While other first-years arrived at Colby with their parents in packed SUVs, Maradiaga came to Mayflower Hill with Rice, his mentor. His roommate’s parents hugged their son and said goodbye. “I didn’t really think my experience was that bizarre,” Maradiaga said, over pizza on Arthur Avenue. “I thought everyone was going to show up by themselves.”
Rice, Goring, and another of Maradiaga’s teachers bought him clothes, a television, and a DVD player so he had some of the trappings of a kid going off to college, for which he said he is very grateful.
“It still wasn’t my parents,” Maradiaga said. “I had still left my mom a few weeks before going to Colby, my mom had just left [for Honduras]. My brother was here [in N.Y.], homeless. I was here in this pristine place and in a sense I was a part of that, too, but I wasn’t. And I realized I wasn’t. It was very difficult.”
The waves of alienation came early and often. Like most new first-year students, Maradiaga went on a
COOT (Colby Outdoor Orientation Trip), trading the comfort of a dorm room and the bountiful cafeterias for a tent and sleeping bag and gorp in a bag. “I was like, what the hell is this?” he said. “Why am I pretending to be poor? Sleeping on the ground, on dirt? This is like poverty. This makes no damn sense.”
The college party scene didn’t make sense, either, not to a guy who had spent his whole life threading through a minefield of drugs and alcohol because that was the only way he would succeed. Where he came from, drunks and druggies ended up in dead-end jobs or worse.
“When I got to Colby and I saw people drinking, I was like, ‘What? What is this?’” Maradiaga said. “I was so disappointed. I thought it was going to be this huge intellectual community where people were all about their classes. I don’t know what I was expecting, but certainly not Doghead [an annual marathon St. Patrick’s Day party].”
The relative wealth of the students overwhelmed him, as did their stereotypes about the Bronx. Other students assumed he must have gone to a specialized academic high school. One asked him if he was in a gang. And the backdrop to this feeling that he didn’t belong was “an immense amount of guilt,” about leaving his mother, about the luxury of being a full-time student, Maradiaga said. “My freshman year I didn’t allow myself to party or have fun. I didn’t allow myself to be happy.”
Said
Sandra Sohne-Johnston, now associate director of admissions and financial aid and then Maradiaga’s Colby Posse mentor, “He came to college as an adult, not as an 18-year-old young man.”

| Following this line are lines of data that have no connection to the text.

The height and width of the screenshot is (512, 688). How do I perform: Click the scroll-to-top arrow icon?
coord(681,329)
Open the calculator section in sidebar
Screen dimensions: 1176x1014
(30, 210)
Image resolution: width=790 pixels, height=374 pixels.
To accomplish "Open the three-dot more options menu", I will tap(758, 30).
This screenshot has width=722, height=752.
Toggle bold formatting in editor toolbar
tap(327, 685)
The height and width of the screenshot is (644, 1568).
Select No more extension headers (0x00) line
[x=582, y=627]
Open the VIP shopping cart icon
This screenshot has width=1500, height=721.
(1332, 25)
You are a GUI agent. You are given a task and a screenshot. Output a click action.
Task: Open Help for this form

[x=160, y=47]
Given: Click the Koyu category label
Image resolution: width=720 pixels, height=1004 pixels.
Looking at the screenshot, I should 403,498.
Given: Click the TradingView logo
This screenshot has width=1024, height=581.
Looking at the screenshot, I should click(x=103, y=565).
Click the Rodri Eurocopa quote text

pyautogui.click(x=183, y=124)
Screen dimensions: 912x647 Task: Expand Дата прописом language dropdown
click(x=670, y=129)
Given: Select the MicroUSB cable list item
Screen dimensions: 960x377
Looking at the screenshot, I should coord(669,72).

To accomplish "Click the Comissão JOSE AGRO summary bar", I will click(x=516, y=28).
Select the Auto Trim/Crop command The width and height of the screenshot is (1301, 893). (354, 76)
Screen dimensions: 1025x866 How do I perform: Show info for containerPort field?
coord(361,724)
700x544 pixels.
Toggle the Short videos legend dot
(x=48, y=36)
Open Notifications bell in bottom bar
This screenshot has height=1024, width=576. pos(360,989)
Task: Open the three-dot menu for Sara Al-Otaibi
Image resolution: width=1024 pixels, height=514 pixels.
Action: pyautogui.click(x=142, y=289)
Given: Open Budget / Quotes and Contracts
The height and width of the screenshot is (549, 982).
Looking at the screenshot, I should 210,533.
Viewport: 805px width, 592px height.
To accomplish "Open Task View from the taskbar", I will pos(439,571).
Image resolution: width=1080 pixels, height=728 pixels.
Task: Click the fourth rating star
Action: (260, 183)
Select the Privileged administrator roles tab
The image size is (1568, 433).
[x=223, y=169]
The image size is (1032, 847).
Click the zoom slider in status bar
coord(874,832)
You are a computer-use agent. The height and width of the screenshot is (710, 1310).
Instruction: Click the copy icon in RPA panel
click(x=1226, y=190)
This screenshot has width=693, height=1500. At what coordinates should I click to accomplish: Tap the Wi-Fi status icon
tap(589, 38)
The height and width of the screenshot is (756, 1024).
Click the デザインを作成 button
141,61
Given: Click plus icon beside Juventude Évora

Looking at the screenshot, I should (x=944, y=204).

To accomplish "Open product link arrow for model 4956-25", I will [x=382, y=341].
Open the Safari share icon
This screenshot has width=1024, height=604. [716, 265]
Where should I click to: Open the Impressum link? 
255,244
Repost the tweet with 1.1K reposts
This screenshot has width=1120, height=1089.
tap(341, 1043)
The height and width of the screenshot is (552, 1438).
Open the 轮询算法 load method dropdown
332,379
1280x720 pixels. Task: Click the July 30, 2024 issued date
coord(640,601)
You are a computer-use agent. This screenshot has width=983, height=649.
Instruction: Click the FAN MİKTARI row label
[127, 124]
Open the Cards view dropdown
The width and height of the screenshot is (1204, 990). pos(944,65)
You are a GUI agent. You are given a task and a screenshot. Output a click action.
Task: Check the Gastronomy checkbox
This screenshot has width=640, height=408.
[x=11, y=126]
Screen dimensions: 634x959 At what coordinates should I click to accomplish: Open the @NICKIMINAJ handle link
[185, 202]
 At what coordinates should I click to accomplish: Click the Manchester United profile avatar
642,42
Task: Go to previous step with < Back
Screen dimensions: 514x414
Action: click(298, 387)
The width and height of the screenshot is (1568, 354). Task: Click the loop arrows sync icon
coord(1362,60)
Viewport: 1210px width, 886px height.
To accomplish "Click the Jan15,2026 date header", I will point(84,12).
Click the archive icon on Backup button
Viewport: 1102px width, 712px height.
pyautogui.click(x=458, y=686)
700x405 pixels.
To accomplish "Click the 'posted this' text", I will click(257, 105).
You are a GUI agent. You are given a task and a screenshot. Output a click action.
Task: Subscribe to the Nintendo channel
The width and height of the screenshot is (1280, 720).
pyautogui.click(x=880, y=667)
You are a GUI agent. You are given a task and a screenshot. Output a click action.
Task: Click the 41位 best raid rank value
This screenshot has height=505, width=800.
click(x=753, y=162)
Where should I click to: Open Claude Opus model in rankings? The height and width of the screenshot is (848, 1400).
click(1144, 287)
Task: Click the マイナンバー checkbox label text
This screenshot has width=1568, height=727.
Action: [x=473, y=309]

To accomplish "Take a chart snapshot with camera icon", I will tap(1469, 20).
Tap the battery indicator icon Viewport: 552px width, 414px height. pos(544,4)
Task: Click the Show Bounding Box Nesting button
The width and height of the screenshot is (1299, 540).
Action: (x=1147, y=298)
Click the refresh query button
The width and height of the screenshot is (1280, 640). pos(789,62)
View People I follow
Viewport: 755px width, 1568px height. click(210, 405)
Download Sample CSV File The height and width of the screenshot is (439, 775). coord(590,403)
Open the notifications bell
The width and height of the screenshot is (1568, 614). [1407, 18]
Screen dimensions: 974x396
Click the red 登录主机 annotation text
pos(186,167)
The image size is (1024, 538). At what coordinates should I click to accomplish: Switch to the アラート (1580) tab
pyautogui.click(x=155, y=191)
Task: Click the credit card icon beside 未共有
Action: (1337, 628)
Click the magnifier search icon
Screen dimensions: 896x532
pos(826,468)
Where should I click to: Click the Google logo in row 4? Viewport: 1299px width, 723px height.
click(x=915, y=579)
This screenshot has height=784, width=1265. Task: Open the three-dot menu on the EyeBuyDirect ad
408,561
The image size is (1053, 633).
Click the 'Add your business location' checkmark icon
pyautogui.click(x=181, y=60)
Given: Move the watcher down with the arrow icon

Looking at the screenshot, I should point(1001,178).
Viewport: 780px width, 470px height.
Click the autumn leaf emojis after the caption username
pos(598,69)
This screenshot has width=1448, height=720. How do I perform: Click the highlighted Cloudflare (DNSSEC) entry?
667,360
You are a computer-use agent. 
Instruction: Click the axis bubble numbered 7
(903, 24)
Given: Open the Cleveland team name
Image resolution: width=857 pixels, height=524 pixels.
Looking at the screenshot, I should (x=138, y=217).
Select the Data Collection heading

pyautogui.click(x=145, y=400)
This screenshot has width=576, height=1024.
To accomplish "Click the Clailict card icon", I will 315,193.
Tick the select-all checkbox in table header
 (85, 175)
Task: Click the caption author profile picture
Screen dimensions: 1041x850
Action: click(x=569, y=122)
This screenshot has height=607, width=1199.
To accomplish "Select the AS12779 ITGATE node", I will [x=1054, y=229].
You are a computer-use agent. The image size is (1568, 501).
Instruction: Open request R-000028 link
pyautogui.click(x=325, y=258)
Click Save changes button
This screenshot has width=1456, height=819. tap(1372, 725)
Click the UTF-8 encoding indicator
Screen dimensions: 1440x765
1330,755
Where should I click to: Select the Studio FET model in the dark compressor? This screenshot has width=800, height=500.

But Maradiaga knew how to be a successful student, and he threw himself into his studies with characteristic single-mindedness. Even there, he felt less prepared than students from suburban high schools and elite prep schools. “Just think about it,” he said. “[In high school] I was going to class every other day.”
While some students come to Colby with vague but altruistic plans to help “save the world,” Maradiaga’s goals were narrow and clear: get a Colby degree, go to medical school, become a doctor, and support his family. But family obligations nearly derailed his plans entirely.
The spring of his first year, Maradiaga’s mother, who had moved in with relatives in Honduras, fell more seriously ill and had to find another living situation. Maradiaga felt he had to bring her back to the United States and help support her. He was going to withdraw from Colby. Then help arrived:
Sohne-Johnston gave him some money; a professor bought his mother’s plane ticket; President William D. Adams chipped in. Maradiaga’s mother was moved to Florida, where she stayed with another of her sons, one of Maradiaga’s half brothers. Maradiaga went on to do a Duke premed program that summer, and returned to Colby for his sophomore year.
But trouble struck again that fall. His mother was still ill. The money was gone. She had to leave the apartment where she was staying. Maradiaga decided to withdraw from Colby and go earn money to help her. Administrators and Colby and Posse mentors urged him to stay, but the need to take care of his mother prevailed.